As we’re getting ready to watch the upcoming Hawkeye on Disney+ in a few days, many Marvel Comics fans have noticed how much influence the acclaimed comic book Hawkeye had on the show.
Written by Matt Fraction and drawn by David Aja, Hawkeye debuted in 2012 and instantly stood out among the crowded comic book marketplace thanks to the minimalist art from Aja and Fraction’s take on the archer superhero.
Instead of having Clint Barton aka Hawkeye run around and shoot endless supplies of trick arrows, the series grounded the superhero and leaned into his everyman pesonna who had to deal with more mundane problems, more believable villains, and much more relatable to the average reader. This Hawkeye did not wear his silly purple outfit as he dealt with world-ending events, although he kept his purple color scheme with his civilian clothing. He had to grapple with local thugs and more importantly, he could be hurt. Just look at the aftermath of many of his battles in the series where he came away all bandaged up and beaten. Yet, unlike Daredevil, the archer was never dour. though he seemed to suffer from depression.
What made Hawkeye more identifiable and someone to look up to was that in the series he always looked out for the vulnerable little guy. For instance. in the first issue he finds out that the tenants in the building he lived in were terrorized by their landlords, the RussianTrack Suit Mafia. So, Hawkeye helped them out by buying the building and became a kind landlord who was right at home joining the tenants in a barbecue. Later in the issue, he came to rescue of one of the series’ most beloved characters, Lucky the pizza dog, who was cruelly treated by his owner, a member of the Track Suit Mafia. Hawkeye wound up taking the dog from the mobster and adopting him.

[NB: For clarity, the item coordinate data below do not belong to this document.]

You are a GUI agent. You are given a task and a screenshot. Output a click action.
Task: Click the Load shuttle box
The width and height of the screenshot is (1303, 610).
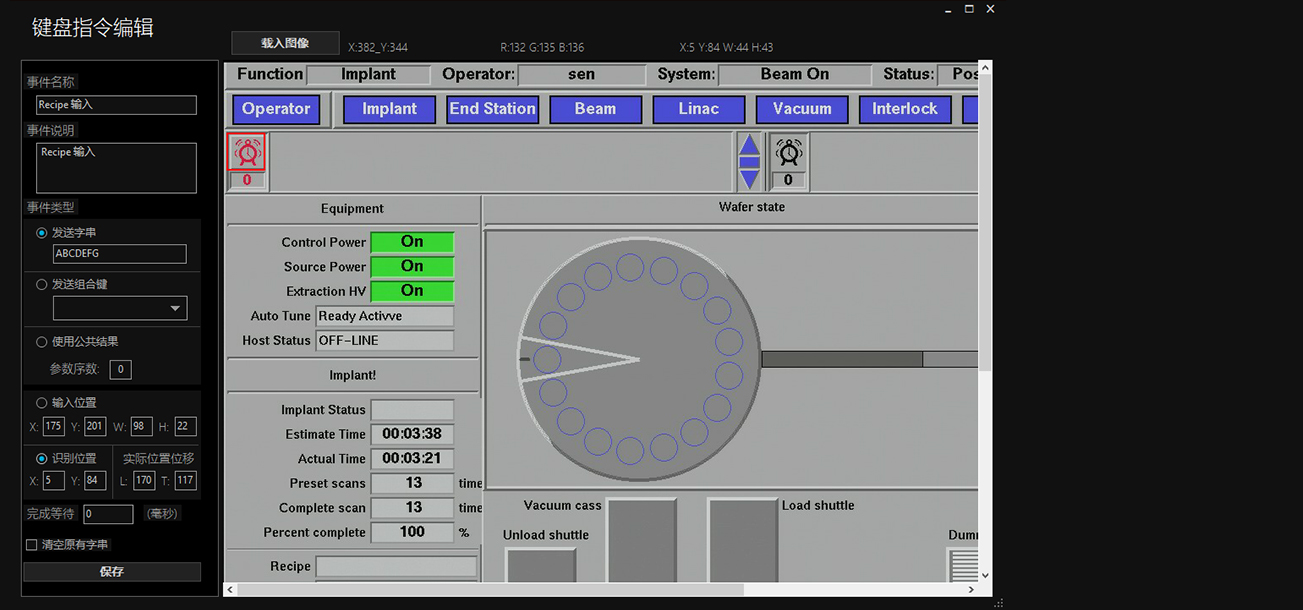click(742, 539)

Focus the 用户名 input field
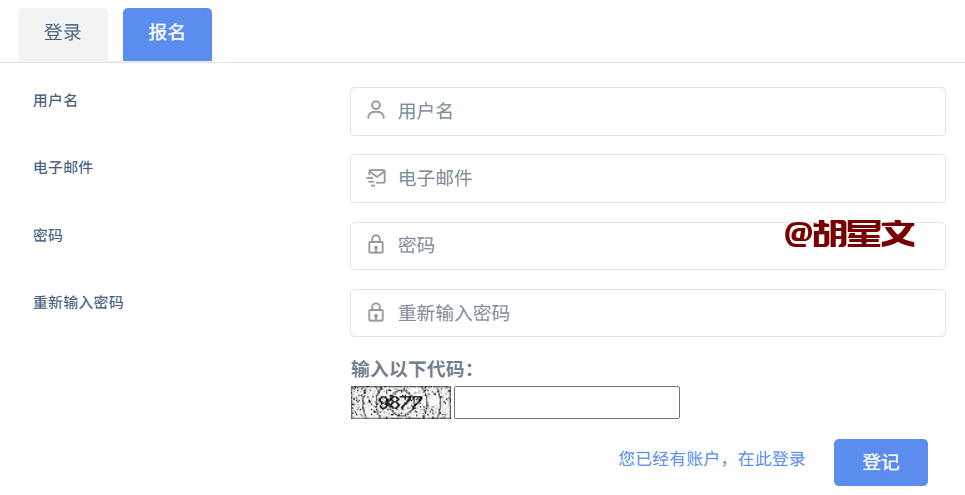[x=660, y=111]
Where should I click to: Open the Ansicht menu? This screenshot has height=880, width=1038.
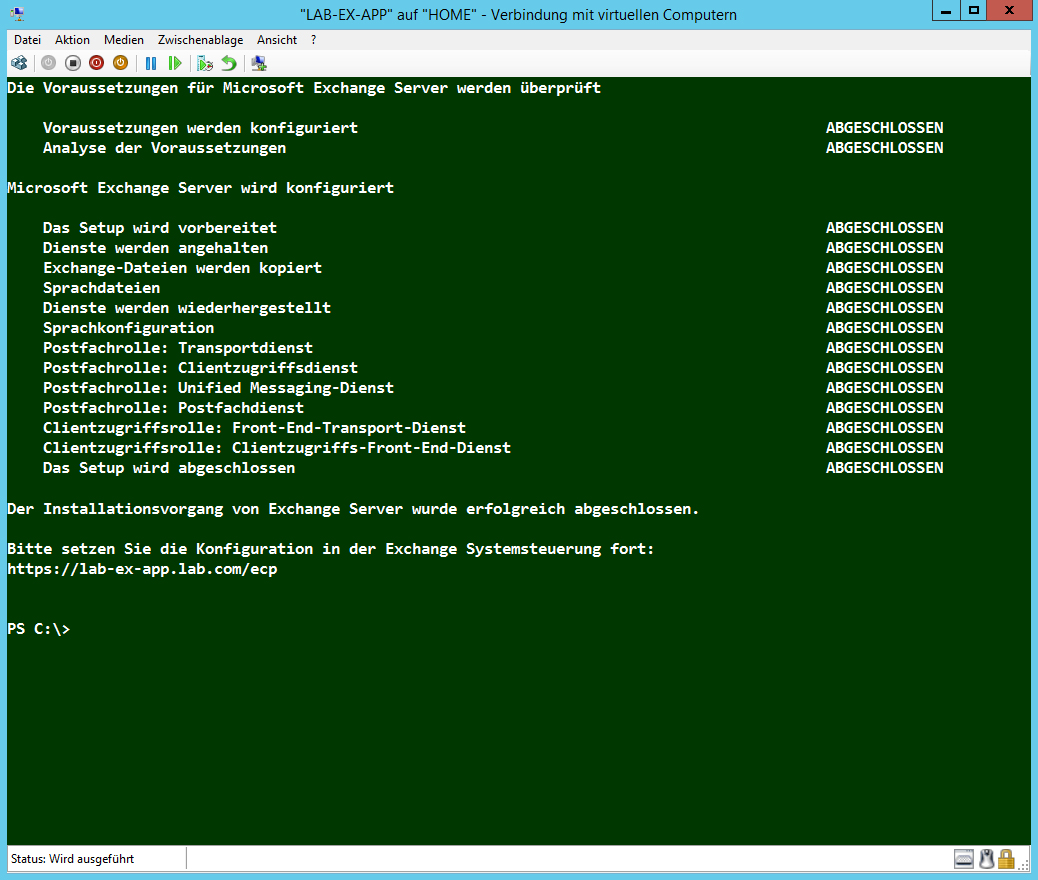(277, 40)
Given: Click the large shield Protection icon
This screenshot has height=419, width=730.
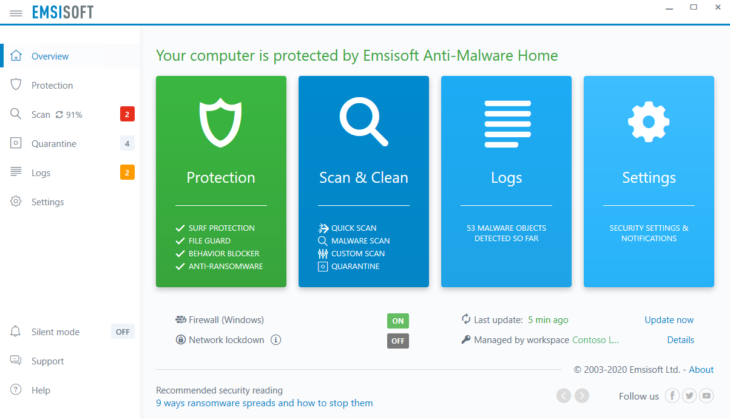Looking at the screenshot, I should pos(221,122).
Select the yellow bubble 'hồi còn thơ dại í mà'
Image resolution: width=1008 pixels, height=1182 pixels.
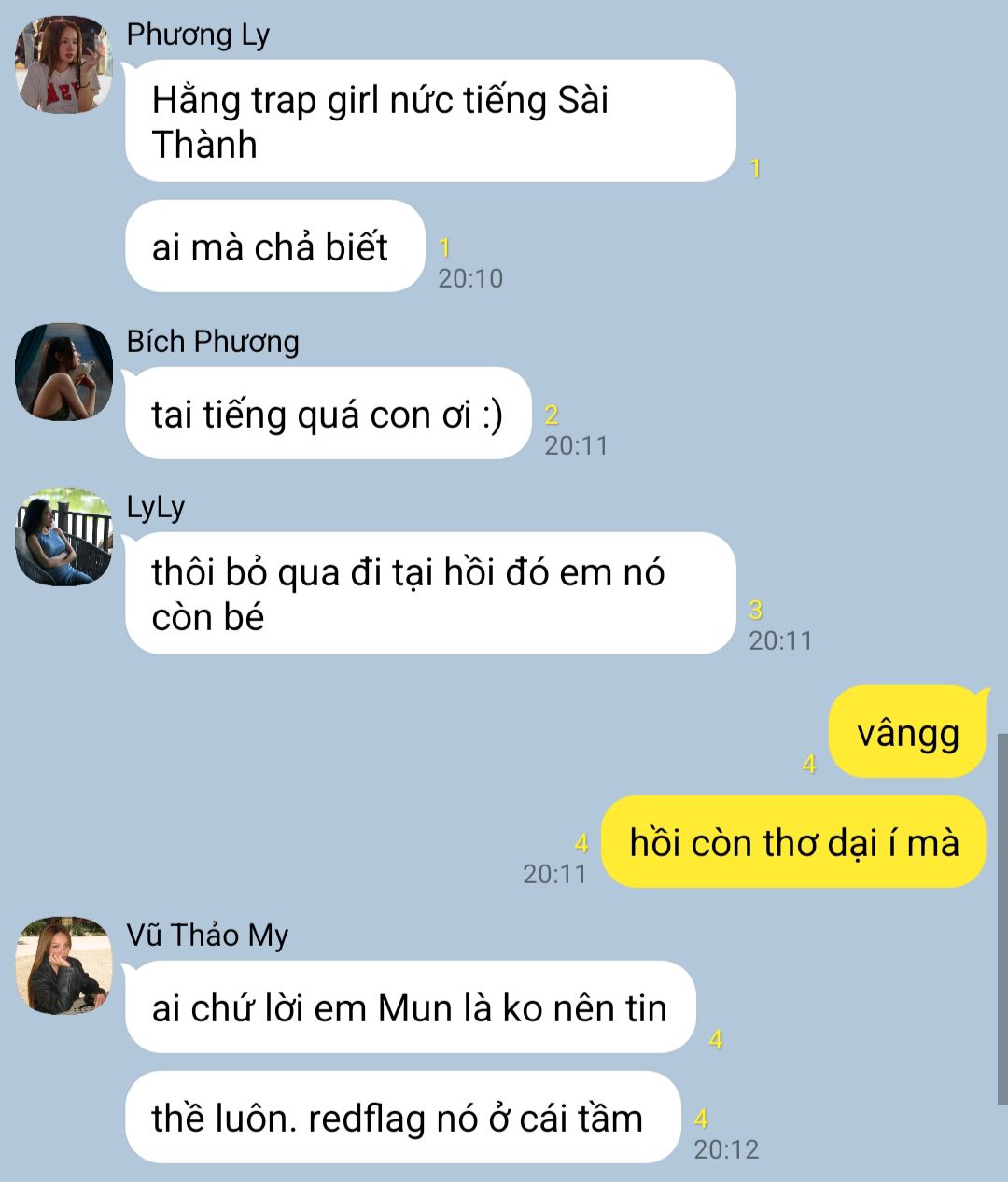tap(794, 842)
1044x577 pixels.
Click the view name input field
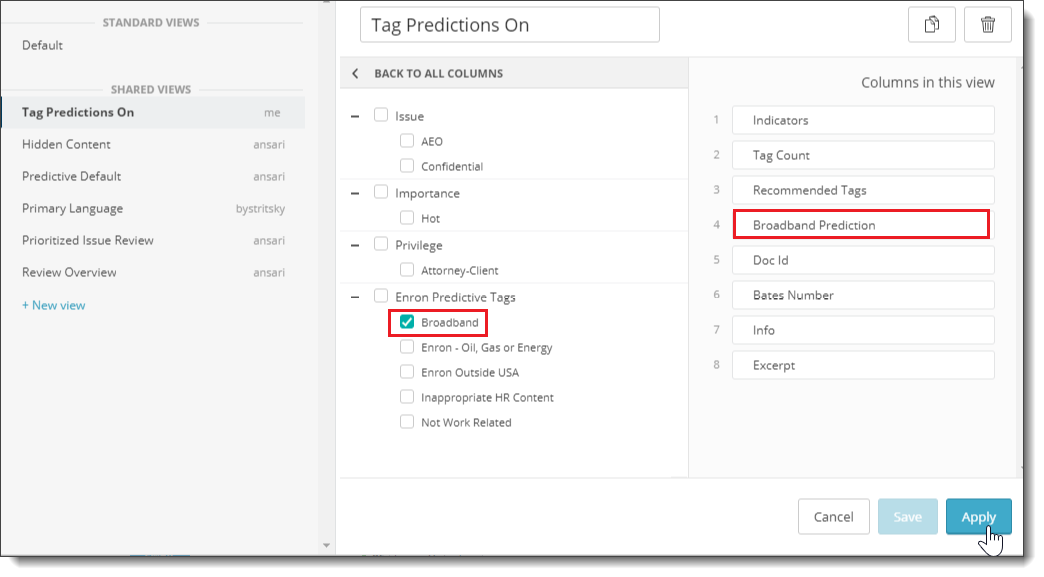click(509, 25)
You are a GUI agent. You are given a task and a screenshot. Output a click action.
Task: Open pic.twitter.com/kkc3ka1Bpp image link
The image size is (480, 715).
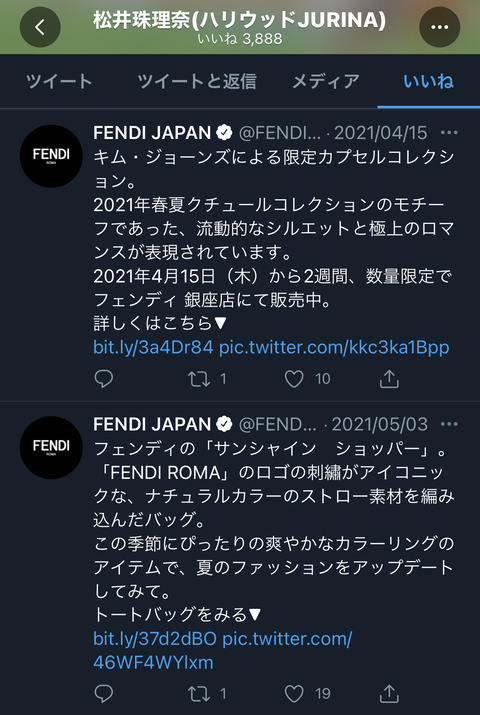pyautogui.click(x=334, y=347)
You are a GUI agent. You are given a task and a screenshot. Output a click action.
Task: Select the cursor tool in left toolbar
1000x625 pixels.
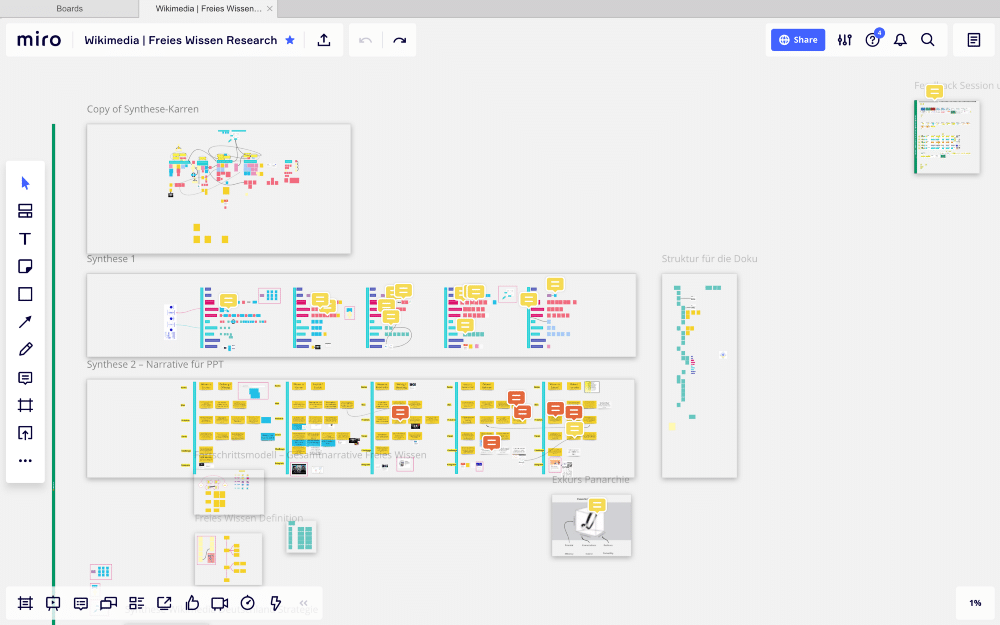[26, 184]
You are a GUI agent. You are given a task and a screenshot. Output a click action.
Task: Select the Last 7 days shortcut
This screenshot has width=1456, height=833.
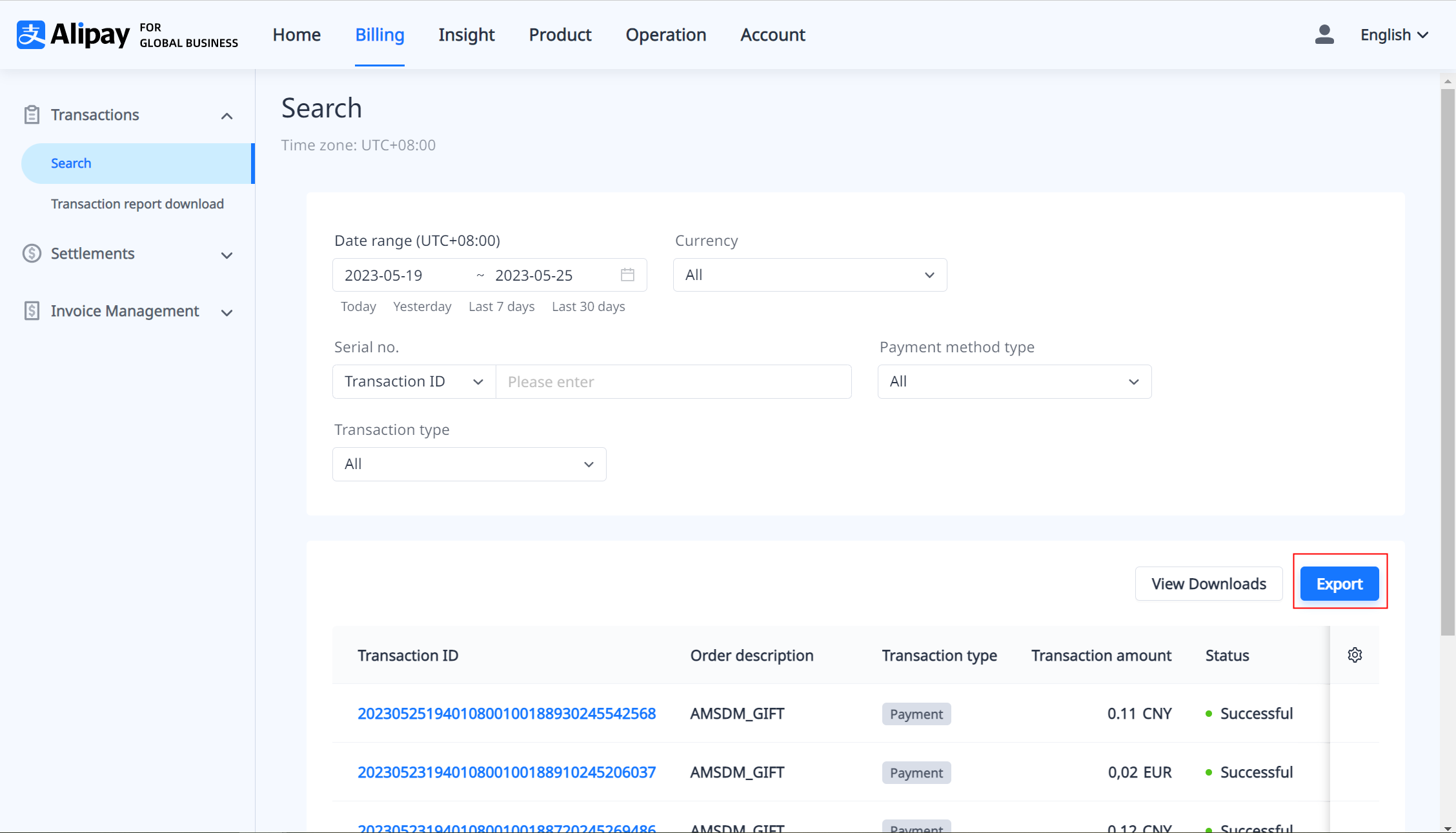click(501, 306)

On a sidenote about Lucky, check out issue #11, which had the story “Pizza is My Life” and was told entirely from the point of view of Lucky. The way this was done was ingenious and inventive as Fraction and Aja used pictorgrams to illustrate the dog’s thought process as human dialogue faded in and out. The issue won an Eisner Award and it was well deserved. Thankfully, Lucky will appear in the TV series.
Another factor that made the series so memorable was Aja’s art which was very expressive, used bold lines and was similar to David Mazzucchelli’s art in Daredevil during Frank Miller’s “Born Again” story arc. The series used flat colors that conveyed mood and the emotional beat of the characters, which supported the series’ gritty tone.
Of course, what made the 22-issue run exceptional was the teacher/student relationship between Clint Barton and Kate Bishop. The scenes between the two were full of lively banter and quiet reflective moments that explored Hawkeye’s more vulnerable side. Bishop was a great foil to Barton with her spunky attitude and vigor. She was never afraid to call her mentor out when she thought he was in the wrong. Meanwhile, Hawkeye respected the young superhero and readily took her under his wing like he was a protective big brother or uncle. Together they made a great archery team and the way they coordinated their fighting styles was terrific thanks to Aja’s art which made expert use of small panels to convey intense action.
One of the more memorable fight scenes in the series was in issue #3, called “Beating the Odds”, and involved the two in a frantic car chase as they fled the Track Suit Mafia. Anyone who saw the recent preview clip of Hawkeye during the Disney+ Day event could tell that the car chase shown in the clip was inspired by the issue.
Be sure to check out the classic series run in the Hawkeye trade paperbacks which have the 22 issues of the Fraction/Aja run: My Life as a Weapon, Vol. 1, Little Hits, Vol. 2, L.A. Woman, Vol. 3, and Rio Bravo, Vol. 4. Or just pick up the collected works in a single volume. They’re worth every penny and are a nice way to see how classic run influenced the TV show.